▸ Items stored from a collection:
━━━━━━━━━━

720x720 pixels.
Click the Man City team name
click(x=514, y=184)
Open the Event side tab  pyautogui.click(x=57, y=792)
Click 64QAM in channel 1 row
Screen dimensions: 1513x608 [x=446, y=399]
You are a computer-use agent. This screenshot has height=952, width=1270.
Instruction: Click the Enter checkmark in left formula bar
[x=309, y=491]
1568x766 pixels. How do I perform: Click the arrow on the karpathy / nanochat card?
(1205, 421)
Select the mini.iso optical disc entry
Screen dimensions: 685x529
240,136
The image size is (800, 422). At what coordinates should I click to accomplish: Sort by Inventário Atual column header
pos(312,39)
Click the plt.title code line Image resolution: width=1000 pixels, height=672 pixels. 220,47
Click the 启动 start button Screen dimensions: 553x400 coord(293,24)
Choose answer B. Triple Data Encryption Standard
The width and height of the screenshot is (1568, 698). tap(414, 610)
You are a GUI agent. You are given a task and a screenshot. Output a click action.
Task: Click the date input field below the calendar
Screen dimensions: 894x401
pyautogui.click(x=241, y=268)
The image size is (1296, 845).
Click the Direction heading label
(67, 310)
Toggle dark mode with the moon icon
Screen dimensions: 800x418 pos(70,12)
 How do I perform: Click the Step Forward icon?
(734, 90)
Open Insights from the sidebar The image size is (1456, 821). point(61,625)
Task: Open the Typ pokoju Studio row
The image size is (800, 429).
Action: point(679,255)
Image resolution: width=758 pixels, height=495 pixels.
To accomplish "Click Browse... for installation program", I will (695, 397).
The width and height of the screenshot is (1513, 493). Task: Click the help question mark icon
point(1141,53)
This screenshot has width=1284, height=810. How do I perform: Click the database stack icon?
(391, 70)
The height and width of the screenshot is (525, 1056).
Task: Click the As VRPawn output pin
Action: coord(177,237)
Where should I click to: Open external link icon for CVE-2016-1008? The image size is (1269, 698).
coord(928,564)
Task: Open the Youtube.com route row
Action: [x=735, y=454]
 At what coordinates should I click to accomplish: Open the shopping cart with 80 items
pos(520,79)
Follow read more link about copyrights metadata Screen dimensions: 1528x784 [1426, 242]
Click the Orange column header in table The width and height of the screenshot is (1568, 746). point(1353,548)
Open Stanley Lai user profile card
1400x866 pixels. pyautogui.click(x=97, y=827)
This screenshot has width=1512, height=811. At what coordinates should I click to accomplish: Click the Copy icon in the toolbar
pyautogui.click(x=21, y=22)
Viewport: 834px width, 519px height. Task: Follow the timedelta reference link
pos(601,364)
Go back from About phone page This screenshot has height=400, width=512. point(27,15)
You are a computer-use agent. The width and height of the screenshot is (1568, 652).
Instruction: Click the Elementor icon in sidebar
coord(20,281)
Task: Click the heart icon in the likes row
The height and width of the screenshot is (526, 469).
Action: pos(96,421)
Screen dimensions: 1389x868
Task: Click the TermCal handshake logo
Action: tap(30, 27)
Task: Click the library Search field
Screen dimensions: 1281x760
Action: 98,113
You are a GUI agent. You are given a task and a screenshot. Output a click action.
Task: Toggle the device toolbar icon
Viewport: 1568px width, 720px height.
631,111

━━━━━━━━━━

▸ Exercise:
Revise the items above so that each instance of "How do I perform" reads "How should I carry out", keeping everything else the same.

▸ Completed task:
720x720 pixels.
Click the Man City team name
click(x=514, y=184)
Open the Event side tab  pyautogui.click(x=57, y=792)
Click 64QAM in channel 1 row
Screen dimensions: 1513x608 [x=446, y=399]
You are a computer-use agent. This screenshot has height=952, width=1270.
Instruction: Click the Enter checkmark in left formula bar
[x=309, y=491]
1568x766 pixels. How should I carry out: Click the arrow on the karpathy / nanochat card?
(1205, 421)
Select the mini.iso optical disc entry
Screen dimensions: 685x529
240,136
The image size is (800, 422). At what coordinates should I click to accomplish: Sort by Inventário Atual column header
pos(312,39)
Click the plt.title code line Image resolution: width=1000 pixels, height=672 pixels. 220,47
Click the 启动 start button Screen dimensions: 553x400 coord(293,24)
Choose answer B. Triple Data Encryption Standard
The width and height of the screenshot is (1568, 698). tap(414, 610)
You are a GUI agent. You are given a task and a screenshot. Output a click action.
Task: Click the date input field below the calendar
Screen dimensions: 894x401
pyautogui.click(x=241, y=268)
The image size is (1296, 845).
Click the Direction heading label
(67, 310)
Toggle dark mode with the moon icon
Screen dimensions: 800x418 pos(70,12)
 How should I carry out: Click the Step Forward icon?
(734, 90)
Open Insights from the sidebar The image size is (1456, 821). point(61,625)
Task: Open the Typ pokoju Studio row
The image size is (800, 429).
Action: point(679,255)
Image resolution: width=758 pixels, height=495 pixels.
To accomplish "Click Browse... for installation program", I will (695, 397).
The width and height of the screenshot is (1513, 493). Task: Click the help question mark icon
point(1141,53)
This screenshot has width=1284, height=810. How should I carry out: Click the database stack icon?
(391, 70)
The height and width of the screenshot is (525, 1056).
Task: Click the As VRPawn output pin
Action: coord(177,237)
Where should I click to: Open external link icon for CVE-2016-1008? The image size is (1269, 698).
coord(928,564)
Task: Open the Youtube.com route row
Action: [x=735, y=454]
 At what coordinates should I click to accomplish: Open the shopping cart with 80 items
pos(520,79)
Follow read more link about copyrights metadata Screen dimensions: 1528x784 [1426, 242]
Click the Orange column header in table The width and height of the screenshot is (1568, 746). point(1353,548)
Open Stanley Lai user profile card
1400x866 pixels. pyautogui.click(x=97, y=827)
This screenshot has width=1512, height=811. At what coordinates should I click to accomplish: Click the Copy icon in the toolbar
pyautogui.click(x=21, y=22)
Viewport: 834px width, 519px height. Task: Follow the timedelta reference link
pos(601,364)
Go back from About phone page This screenshot has height=400, width=512. point(27,15)
You are a computer-use agent. The width and height of the screenshot is (1568, 652).
Instruction: Click the Elementor icon in sidebar
coord(20,281)
Task: Click the heart icon in the likes row
The height and width of the screenshot is (526, 469).
Action: pos(96,421)
Screen dimensions: 1389x868
Task: Click the TermCal handshake logo
Action: tap(30, 27)
Task: Click the library Search field
Screen dimensions: 1281x760
Action: 98,113
You are a GUI agent. You are given a task and a screenshot. Output a click action.
Task: Toggle the device toolbar icon
Viewport: 1568px width, 720px height.
631,111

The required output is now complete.